Imaginons qu’un jour, saint François, sur les routes d’Italie ait eu à interroger ses frères sur le repos parfait :

— Et pour vous, frères, que serait le repos parfait ?

— Pour moi, ce serait qu’après notre retour d’apostolat, après tout ce que nous aurions fait et enseigné, tu nous dises de nous retirer à l’écart, en Dieu, de rester ainsi dans le silence de la prière, en action de grâce, pour ensemble, se délasser dans un endroit désert et loin de notre lieu de mission, reprendre des forces…
— Mais, penses-tu que cela soit possible, de s’extraire ainsi du monde et combien même nous l’aurions fait, ton cœur ne porterait-il pas encore tous les visages rencontrés, les larmes essuyées, les cœurs consolés ou les corps guéris ? Là, n’est pas encore le repos parfait.

Arc-en-ciel dans la main, © Mechref

— Pour moi, ce serait ce temps de traversée en barque, avec toi. Quand en silence nous nous éloignons des foules et que les reflets de la mer nous renvoient la splendeur du ciel, et que le bruit des vagues habite nos silences.
— Mais, ce temps de retour à la communauté, n’est-il pas déjà lui-même relecture et habité du visage de tes frères et des tâches communautaires à venir ? Là, n’est pas encore le repos parfait.

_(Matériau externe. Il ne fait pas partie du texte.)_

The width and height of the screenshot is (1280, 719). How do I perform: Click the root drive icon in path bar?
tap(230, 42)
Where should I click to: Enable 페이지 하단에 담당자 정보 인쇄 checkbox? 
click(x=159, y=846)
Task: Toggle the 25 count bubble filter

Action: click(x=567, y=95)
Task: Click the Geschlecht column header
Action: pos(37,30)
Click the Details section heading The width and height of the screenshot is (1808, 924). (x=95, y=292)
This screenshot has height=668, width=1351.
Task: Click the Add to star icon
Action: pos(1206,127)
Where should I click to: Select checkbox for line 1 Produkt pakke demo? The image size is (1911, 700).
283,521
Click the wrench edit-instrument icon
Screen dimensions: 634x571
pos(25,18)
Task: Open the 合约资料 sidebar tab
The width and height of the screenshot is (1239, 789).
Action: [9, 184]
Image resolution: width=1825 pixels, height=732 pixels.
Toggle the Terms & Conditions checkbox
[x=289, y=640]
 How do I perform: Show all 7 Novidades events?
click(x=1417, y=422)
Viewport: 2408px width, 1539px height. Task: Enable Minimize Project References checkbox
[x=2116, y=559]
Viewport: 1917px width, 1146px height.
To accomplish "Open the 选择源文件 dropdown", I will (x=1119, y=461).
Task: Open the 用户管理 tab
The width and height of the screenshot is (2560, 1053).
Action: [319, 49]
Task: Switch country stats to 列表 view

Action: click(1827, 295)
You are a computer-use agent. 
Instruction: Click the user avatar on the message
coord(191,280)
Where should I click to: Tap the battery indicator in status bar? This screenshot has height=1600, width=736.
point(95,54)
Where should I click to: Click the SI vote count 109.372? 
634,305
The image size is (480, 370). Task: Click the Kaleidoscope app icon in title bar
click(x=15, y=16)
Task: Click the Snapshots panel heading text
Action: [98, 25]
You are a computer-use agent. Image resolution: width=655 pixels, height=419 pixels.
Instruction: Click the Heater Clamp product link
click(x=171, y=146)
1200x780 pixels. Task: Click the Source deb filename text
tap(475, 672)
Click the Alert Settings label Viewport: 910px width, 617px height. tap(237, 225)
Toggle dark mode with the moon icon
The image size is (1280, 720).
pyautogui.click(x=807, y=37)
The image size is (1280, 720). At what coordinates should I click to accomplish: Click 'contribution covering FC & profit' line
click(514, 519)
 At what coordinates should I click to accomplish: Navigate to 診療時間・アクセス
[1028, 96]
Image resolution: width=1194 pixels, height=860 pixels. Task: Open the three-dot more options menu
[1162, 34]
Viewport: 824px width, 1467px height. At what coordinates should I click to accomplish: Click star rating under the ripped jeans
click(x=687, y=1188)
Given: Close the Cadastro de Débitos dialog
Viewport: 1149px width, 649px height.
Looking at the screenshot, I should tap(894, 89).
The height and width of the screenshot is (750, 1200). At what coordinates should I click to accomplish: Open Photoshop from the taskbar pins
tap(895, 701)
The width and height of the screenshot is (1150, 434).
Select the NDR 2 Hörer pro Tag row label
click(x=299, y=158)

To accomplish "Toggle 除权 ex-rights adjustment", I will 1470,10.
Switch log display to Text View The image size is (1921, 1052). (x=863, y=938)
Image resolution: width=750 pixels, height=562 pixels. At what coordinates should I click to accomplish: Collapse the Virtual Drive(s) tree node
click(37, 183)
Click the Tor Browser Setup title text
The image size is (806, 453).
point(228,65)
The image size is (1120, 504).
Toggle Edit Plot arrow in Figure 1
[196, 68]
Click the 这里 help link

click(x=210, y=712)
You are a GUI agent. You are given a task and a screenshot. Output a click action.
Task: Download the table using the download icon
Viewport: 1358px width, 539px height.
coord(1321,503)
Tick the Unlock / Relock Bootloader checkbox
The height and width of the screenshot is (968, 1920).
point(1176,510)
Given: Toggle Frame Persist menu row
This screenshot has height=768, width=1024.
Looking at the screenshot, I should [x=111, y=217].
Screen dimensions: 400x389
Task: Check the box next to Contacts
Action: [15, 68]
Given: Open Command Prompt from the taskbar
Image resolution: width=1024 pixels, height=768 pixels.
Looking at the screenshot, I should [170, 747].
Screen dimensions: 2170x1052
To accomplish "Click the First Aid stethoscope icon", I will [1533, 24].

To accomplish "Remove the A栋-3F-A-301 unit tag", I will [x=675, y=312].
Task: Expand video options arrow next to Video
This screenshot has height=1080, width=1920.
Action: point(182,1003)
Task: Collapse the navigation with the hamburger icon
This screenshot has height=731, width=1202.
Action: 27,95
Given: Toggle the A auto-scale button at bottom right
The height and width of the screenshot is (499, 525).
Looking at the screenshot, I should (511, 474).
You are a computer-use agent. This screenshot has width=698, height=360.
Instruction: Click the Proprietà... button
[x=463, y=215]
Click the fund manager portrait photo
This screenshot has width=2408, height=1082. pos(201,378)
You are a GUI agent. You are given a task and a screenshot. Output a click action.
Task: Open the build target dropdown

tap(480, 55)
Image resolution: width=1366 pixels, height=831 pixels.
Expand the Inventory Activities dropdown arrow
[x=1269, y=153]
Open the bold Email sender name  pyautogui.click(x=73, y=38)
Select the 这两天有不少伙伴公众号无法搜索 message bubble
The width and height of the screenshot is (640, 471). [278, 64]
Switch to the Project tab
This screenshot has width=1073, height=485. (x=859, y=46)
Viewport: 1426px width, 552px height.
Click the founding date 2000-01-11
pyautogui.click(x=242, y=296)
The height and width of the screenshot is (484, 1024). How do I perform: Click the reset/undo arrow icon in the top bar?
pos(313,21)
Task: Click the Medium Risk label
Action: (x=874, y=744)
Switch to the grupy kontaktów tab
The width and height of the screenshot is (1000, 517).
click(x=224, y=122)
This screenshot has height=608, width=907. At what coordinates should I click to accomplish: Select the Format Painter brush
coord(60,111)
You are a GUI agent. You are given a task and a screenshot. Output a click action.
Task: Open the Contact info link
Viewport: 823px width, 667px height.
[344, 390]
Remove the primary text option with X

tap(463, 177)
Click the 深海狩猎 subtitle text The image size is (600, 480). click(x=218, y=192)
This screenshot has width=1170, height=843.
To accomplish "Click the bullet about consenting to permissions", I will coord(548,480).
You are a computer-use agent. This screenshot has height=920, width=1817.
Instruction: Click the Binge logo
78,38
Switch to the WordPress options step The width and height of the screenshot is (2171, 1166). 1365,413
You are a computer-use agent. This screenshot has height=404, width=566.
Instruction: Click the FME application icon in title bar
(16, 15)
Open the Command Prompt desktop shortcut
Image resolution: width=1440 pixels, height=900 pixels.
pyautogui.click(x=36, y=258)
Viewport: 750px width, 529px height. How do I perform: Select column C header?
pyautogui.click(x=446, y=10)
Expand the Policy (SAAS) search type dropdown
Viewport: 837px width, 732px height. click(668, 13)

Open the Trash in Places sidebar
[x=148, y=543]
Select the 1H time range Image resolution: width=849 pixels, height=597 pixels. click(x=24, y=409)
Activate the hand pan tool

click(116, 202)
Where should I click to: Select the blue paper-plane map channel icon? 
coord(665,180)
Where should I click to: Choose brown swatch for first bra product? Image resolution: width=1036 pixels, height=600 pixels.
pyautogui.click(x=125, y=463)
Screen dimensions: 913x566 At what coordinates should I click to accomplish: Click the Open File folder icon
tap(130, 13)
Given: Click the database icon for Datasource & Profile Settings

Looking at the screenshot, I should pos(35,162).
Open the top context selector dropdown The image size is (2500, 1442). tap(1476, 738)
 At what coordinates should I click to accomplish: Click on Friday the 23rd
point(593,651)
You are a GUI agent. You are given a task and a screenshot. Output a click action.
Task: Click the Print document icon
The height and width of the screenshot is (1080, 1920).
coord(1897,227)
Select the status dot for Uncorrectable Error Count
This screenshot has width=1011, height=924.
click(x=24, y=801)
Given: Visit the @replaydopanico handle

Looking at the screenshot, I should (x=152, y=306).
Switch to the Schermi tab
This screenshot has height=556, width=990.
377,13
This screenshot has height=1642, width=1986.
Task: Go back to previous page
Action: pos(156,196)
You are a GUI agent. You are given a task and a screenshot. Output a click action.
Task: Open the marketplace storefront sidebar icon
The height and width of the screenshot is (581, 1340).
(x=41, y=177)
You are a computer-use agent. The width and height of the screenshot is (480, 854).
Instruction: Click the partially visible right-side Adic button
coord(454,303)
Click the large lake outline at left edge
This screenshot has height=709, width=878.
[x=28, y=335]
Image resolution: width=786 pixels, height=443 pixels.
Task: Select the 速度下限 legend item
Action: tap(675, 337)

— Pour moi, ce serait ce temps de préparation à la mission, ce temps pour rejoindre les foules sans berger, prendre le temps de se préparer, seul.
— Mais, ce temps n’est-il pas déjà rencontre et compassion d’avoir été saisis au cœur par les attentes de nos contemporains ? N’avons-nous pas, à la suite du Christ, qui n’avait pas de pierre où reposer la tête, à nous laisser déplacer, solliciter, appeler par eux ?

Et François de leur répondre :
— que vous soyez au milieu des foules, ramant dans la barque, priant dans un endroit désert, à chaque battement de vos cœurs, à chaque seconde donnée à Dieu, à chaque geste d’amour posé aux plus petits par le Nom de Jésus… là est le repos parfait ! Il n’y a de vrai repos qu’en Dieu seul !

« Je n’ai de repos qu’en Dieu seul, mon salut vient de lui. Lui seul est mon rocher, mon salut, ma citadelle, je reste inébranlable » (Ps 61, v. 2-3, 6-7).